(Collected data entries)
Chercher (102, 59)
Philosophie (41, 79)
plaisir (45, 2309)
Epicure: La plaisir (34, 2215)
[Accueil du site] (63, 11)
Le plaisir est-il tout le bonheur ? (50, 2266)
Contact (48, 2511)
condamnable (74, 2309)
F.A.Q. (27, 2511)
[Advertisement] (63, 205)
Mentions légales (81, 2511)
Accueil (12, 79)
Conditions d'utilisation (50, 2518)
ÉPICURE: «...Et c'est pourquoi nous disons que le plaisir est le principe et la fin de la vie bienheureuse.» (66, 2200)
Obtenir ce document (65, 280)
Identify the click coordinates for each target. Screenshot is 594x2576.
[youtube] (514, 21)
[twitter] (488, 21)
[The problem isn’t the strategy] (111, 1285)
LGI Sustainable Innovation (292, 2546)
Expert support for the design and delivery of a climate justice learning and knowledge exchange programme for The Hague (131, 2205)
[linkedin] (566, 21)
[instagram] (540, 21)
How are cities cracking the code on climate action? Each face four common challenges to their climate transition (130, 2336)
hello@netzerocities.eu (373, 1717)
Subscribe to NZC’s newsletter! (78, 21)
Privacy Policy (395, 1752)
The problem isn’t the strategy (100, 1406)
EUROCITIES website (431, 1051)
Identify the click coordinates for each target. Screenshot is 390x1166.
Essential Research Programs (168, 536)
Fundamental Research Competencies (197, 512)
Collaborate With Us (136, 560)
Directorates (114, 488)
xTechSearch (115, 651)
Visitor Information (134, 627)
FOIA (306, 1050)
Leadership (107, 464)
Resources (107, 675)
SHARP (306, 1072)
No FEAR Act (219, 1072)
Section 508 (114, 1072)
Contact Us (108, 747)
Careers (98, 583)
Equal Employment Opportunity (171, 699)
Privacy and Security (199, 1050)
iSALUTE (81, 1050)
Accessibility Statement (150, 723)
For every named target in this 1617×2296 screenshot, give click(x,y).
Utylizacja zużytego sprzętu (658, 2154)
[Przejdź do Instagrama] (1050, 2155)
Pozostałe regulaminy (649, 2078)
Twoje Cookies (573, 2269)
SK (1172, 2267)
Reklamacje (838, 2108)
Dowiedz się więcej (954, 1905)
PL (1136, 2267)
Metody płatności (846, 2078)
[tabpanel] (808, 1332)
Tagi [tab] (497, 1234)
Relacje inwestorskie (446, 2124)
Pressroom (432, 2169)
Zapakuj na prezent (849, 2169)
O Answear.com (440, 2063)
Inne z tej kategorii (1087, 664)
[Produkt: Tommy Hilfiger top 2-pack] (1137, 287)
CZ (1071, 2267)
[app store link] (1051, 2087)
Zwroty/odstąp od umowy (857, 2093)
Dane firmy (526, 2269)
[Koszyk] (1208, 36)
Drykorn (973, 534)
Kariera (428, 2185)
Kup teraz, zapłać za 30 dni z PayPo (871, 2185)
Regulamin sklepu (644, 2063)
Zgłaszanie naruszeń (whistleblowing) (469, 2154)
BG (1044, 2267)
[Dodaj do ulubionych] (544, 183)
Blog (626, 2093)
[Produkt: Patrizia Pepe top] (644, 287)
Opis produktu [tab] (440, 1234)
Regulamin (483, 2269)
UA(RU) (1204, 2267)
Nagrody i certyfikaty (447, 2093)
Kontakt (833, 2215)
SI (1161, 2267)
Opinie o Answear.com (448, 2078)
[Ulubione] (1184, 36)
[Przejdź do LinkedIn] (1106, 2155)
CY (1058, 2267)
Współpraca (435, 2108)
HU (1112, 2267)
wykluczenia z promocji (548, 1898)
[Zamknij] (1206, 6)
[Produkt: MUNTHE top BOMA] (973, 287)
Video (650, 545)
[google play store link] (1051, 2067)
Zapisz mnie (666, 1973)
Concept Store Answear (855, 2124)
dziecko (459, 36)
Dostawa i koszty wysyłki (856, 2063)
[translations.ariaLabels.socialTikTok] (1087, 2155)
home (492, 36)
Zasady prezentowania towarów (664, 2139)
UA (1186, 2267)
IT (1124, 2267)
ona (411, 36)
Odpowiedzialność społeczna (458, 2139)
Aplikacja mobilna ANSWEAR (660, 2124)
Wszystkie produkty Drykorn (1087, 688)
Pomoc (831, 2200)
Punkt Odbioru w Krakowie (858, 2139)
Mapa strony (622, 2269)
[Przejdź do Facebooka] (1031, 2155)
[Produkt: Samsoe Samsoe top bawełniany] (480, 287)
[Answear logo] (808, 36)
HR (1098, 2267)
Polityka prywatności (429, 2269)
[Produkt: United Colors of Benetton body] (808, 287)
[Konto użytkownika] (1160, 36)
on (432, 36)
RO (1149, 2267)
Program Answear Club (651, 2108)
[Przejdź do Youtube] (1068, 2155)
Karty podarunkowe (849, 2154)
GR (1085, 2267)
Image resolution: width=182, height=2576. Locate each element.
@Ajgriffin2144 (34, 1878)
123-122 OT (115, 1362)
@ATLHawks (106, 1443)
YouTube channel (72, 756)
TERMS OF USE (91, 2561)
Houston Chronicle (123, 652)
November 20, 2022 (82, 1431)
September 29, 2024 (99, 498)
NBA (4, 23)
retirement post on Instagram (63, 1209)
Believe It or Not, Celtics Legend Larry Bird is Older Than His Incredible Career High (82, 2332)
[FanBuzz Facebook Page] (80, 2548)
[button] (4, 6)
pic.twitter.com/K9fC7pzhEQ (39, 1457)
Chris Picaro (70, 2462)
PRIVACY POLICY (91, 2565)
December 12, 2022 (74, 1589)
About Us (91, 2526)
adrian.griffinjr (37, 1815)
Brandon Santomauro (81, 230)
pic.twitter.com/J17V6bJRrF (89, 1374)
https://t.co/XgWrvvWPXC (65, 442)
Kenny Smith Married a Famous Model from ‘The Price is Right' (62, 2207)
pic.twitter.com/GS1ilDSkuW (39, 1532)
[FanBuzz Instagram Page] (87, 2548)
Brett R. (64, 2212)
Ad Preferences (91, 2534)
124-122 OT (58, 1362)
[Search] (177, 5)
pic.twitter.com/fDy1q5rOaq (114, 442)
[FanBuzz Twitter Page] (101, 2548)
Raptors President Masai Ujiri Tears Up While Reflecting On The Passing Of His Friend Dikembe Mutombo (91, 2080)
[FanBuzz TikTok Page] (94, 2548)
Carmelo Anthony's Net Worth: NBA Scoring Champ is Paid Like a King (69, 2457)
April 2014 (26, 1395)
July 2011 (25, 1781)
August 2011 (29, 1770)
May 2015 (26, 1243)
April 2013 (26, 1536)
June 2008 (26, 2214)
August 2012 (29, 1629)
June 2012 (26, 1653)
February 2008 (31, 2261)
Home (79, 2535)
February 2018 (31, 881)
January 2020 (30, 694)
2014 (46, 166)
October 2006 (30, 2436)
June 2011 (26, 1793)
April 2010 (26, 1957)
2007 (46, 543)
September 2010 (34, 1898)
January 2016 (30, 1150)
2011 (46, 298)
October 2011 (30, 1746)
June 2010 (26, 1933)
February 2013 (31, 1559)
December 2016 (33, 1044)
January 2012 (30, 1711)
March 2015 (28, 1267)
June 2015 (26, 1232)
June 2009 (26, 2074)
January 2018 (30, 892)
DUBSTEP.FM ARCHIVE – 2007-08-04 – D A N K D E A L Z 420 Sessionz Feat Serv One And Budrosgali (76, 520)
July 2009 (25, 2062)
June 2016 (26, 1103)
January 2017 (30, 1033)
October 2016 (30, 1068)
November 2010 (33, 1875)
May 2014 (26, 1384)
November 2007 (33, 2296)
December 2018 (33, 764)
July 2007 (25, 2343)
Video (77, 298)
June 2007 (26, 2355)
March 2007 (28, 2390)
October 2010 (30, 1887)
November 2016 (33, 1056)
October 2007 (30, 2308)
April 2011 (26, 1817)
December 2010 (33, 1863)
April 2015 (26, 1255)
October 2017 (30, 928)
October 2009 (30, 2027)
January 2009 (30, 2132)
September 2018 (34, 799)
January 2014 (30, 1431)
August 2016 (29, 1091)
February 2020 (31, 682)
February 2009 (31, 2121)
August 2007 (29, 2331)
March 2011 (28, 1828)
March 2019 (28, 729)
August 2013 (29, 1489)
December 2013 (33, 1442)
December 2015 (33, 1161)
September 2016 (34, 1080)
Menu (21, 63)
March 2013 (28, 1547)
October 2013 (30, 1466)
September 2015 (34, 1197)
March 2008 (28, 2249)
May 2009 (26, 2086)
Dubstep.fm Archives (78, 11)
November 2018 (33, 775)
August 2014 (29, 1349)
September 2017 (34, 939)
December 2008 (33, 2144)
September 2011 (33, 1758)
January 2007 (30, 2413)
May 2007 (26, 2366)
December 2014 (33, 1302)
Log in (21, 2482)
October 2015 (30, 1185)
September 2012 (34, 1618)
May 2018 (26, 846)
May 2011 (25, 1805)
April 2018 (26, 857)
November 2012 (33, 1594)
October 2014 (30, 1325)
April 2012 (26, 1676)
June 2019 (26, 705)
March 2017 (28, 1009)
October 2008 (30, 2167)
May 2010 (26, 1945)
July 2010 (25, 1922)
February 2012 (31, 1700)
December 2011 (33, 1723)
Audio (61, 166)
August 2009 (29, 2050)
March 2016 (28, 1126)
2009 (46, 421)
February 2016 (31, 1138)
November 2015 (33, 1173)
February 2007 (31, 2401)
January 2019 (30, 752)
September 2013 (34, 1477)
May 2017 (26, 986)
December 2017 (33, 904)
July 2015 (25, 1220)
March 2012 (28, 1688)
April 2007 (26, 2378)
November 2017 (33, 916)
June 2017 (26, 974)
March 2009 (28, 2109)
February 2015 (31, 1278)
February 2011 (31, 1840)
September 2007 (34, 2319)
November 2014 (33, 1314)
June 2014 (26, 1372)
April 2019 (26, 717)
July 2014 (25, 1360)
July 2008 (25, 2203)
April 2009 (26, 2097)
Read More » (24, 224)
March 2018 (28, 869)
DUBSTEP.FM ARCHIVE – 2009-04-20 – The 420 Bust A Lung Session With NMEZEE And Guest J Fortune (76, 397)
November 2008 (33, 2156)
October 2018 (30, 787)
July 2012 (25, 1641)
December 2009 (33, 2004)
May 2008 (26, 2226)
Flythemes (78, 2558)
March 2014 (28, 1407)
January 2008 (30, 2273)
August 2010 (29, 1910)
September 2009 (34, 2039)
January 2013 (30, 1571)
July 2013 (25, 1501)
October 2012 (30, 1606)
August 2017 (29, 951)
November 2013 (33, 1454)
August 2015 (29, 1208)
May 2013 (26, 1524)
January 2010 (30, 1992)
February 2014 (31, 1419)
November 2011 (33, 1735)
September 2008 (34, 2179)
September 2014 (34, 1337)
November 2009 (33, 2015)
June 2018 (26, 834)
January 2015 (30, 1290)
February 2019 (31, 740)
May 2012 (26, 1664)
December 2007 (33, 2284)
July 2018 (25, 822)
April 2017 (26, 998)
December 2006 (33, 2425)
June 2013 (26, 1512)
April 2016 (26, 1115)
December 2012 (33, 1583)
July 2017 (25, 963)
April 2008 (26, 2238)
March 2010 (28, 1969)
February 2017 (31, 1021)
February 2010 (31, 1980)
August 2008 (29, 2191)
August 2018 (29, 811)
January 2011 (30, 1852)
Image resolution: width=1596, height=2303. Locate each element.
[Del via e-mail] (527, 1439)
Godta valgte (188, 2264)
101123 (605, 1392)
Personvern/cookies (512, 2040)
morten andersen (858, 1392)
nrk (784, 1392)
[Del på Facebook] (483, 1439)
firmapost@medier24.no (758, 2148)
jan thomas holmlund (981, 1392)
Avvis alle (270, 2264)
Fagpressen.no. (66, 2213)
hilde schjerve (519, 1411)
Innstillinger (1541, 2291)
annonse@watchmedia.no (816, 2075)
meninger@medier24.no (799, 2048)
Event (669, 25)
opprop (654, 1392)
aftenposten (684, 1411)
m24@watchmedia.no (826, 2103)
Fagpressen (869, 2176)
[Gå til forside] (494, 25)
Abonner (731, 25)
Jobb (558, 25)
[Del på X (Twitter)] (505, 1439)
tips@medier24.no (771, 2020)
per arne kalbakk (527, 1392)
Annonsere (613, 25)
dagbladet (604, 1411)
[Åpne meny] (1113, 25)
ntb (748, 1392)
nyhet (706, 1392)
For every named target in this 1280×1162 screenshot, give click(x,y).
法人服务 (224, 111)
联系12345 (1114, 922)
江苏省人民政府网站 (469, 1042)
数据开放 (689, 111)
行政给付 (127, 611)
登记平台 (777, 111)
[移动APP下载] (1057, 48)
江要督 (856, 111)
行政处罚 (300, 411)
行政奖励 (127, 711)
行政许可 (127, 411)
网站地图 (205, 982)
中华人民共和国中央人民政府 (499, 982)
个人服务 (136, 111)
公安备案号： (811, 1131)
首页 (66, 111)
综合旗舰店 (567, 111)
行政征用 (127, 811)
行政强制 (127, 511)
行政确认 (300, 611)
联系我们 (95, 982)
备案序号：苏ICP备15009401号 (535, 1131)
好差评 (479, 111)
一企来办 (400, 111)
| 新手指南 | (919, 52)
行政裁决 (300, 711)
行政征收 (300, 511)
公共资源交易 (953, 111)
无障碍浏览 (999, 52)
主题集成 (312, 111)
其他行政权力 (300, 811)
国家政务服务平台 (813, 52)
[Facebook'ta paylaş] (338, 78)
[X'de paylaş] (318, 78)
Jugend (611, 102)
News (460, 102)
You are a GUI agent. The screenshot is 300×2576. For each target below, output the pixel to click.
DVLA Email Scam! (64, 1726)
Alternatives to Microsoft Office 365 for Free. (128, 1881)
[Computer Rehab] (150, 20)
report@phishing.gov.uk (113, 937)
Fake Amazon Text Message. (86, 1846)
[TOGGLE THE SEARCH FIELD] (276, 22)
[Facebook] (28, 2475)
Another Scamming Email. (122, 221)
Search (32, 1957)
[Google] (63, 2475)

● **WORK REQUEST**
With the line that has "m24@watchmedia.no (826, 2103)" as the first and the line that has "行政征用 (127, 811)" as the last, repeat exactly that run of lines above and no more.

● **OUTPUT BELOW**
m24@watchmedia.no (826, 2103)
Fagpressen (869, 2176)
[Gå til forside] (494, 25)
Abonner (731, 25)
Jobb (558, 25)
[Del på X (Twitter)] (505, 1439)
tips@medier24.no (771, 2020)
per arne kalbakk (527, 1392)
Annonsere (613, 25)
dagbladet (604, 1411)
[Åpne meny] (1113, 25)
ntb (748, 1392)
nyhet (706, 1392)
For every named target in this 1280×1162 screenshot, give click(x,y).
法人服务 (224, 111)
联系12345 (1114, 922)
江苏省人民政府网站 (469, 1042)
数据开放 (689, 111)
行政给付 (127, 611)
登记平台 (777, 111)
[移动APP下载] (1057, 48)
江要督 (856, 111)
行政处罚 (300, 411)
行政奖励 (127, 711)
行政许可 (127, 411)
网站地图 (205, 982)
中华人民共和国中央人民政府 (499, 982)
个人服务 (136, 111)
公安备案号： (811, 1131)
首页 (66, 111)
综合旗舰店 (567, 111)
行政征用 (127, 811)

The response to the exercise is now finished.